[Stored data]
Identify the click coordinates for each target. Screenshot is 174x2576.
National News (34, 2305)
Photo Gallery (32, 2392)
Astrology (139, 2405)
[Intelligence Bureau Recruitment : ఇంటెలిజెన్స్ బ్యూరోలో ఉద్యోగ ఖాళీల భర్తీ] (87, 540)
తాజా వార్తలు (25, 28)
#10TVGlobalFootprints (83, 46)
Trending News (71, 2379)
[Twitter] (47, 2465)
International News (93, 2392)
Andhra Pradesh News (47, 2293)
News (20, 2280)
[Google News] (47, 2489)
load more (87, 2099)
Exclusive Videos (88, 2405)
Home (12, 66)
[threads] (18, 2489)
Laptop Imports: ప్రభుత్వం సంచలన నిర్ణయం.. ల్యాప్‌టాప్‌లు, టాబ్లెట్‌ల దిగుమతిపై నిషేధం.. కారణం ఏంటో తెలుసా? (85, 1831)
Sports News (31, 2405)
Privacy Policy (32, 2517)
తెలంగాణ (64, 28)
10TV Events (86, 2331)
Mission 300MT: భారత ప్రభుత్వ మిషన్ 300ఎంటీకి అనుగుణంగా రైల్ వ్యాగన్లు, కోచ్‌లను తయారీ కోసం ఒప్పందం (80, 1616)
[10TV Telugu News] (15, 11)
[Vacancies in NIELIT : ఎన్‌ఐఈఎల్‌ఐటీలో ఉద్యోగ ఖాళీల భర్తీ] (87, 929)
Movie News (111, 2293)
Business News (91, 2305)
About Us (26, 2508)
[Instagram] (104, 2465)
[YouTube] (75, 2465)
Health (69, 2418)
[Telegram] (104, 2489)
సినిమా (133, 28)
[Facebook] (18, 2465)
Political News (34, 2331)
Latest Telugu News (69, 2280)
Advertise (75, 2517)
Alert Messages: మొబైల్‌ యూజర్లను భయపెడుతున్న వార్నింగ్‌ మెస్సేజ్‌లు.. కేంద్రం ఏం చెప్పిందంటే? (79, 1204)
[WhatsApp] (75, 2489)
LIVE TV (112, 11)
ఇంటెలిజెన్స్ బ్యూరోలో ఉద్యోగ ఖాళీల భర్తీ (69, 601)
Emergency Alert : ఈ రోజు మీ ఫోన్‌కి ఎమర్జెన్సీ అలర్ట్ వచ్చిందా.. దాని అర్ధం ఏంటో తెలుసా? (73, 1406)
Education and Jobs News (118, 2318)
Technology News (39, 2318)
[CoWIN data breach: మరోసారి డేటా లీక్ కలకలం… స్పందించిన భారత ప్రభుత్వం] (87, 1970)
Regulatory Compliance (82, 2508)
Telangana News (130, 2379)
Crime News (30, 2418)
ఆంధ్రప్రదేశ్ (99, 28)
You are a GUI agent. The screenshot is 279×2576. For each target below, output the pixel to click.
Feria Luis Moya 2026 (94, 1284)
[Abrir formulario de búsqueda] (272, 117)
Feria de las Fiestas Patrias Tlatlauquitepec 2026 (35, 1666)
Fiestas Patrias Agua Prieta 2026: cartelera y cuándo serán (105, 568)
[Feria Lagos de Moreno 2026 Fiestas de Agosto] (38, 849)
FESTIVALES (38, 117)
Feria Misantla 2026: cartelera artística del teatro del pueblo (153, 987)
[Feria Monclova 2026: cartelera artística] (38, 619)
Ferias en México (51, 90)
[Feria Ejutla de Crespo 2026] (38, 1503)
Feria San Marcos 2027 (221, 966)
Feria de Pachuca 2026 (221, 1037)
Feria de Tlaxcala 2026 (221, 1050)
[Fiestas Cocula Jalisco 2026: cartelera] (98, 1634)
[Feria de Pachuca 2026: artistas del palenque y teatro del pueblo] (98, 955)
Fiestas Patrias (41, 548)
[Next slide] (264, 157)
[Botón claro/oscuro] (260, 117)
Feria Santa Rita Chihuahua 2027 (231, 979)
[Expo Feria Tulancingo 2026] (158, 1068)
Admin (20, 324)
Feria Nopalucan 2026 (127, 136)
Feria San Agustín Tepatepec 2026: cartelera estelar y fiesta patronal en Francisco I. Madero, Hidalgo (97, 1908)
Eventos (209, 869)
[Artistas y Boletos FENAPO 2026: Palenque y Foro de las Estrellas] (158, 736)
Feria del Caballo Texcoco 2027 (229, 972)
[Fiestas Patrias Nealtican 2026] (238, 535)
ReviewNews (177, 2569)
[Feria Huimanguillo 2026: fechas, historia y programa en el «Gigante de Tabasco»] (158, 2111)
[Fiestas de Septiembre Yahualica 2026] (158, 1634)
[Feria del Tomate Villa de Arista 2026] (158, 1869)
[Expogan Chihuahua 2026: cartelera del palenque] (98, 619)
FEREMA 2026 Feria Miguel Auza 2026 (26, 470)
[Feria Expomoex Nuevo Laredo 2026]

REQUIRED ACTION:
From the records above, transcribe without alteration every line from the one with "తెలంగాణ (64, 28)" to the one with "[Botón claro/oscuro] (260, 117)", inclusive.

RESPONSE TO THE EXERCISE:
తెలంగాణ (64, 28)
10TV Events (86, 2331)
Mission 300MT: భారత ప్రభుత్వ మిషన్ 300ఎంటీకి అనుగుణంగా రైల్ వ్యాగన్లు, కోచ్‌లను తయారీ కోసం ఒప్పందం (80, 1616)
[10TV Telugu News] (15, 11)
[Vacancies in NIELIT : ఎన్‌ఐఈఎల్‌ఐటీలో ఉద్యోగ ఖాళీల భర్తీ] (87, 929)
Movie News (111, 2293)
Business News (91, 2305)
About Us (26, 2508)
[Instagram] (104, 2465)
[YouTube] (75, 2465)
Health (69, 2418)
[Telegram] (104, 2489)
సినిమా (133, 28)
[Facebook] (18, 2465)
Political News (34, 2331)
Latest Telugu News (69, 2280)
Advertise (75, 2517)
Alert Messages: మొబైల్‌ యూజర్లను భయపెడుతున్న వార్నింగ్‌ మెస్సేజ్‌లు.. కేంద్రం ఏం చెప్పిందంటే? (79, 1204)
[WhatsApp] (75, 2489)
LIVE TV (112, 11)
ఇంటెలిజెన్స్ బ్యూరోలో ఉద్యోగ ఖాళీల భర్తీ (69, 601)
Emergency Alert : ఈ రోజు మీ ఫోన్‌కి ఎమర్జెన్సీ అలర్ట్ వచ్చిందా.. దాని అర్ధం ఏంటో తెలుసా? (73, 1406)
Education and Jobs News (118, 2318)
Technology News (39, 2318)
[CoWIN data breach: మరోసారి డేటా లీక్ కలకలం… స్పందించిన భారత ప్రభుత్వం] (87, 1970)
Regulatory Compliance (82, 2508)
Telangana News (130, 2379)
Crime News (30, 2418)
ఆంధ్రప్రదేశ్ (99, 28)
You are a GUI agent. The screenshot is 279×2576. For each target below, output the pixel to click.
Feria Luis Moya 2026 (94, 1284)
[Abrir formulario de búsqueda] (272, 117)
Feria de las Fiestas Patrias Tlatlauquitepec 2026 (35, 1666)
Fiestas Patrias Agua Prieta 2026: cartelera y cuándo serán (105, 568)
[Feria Lagos de Moreno 2026 Fiestas de Agosto] (38, 849)
FESTIVALES (38, 117)
Feria Misantla 2026: cartelera artística del teatro del pueblo (153, 987)
[Feria Monclova 2026: cartelera artística] (38, 619)
Ferias en México (51, 90)
[Feria Ejutla de Crespo 2026] (38, 1503)
Feria San Marcos 2027 (221, 966)
Feria de Pachuca 2026 (221, 1037)
Feria de Tlaxcala 2026 (221, 1050)
[Fiestas Cocula Jalisco 2026: cartelera] (98, 1634)
[Feria de Pachuca 2026: artistas del palenque y teatro del pueblo] (98, 955)
Fiestas Patrias (41, 548)
[Next slide] (264, 157)
[Botón claro/oscuro] (260, 117)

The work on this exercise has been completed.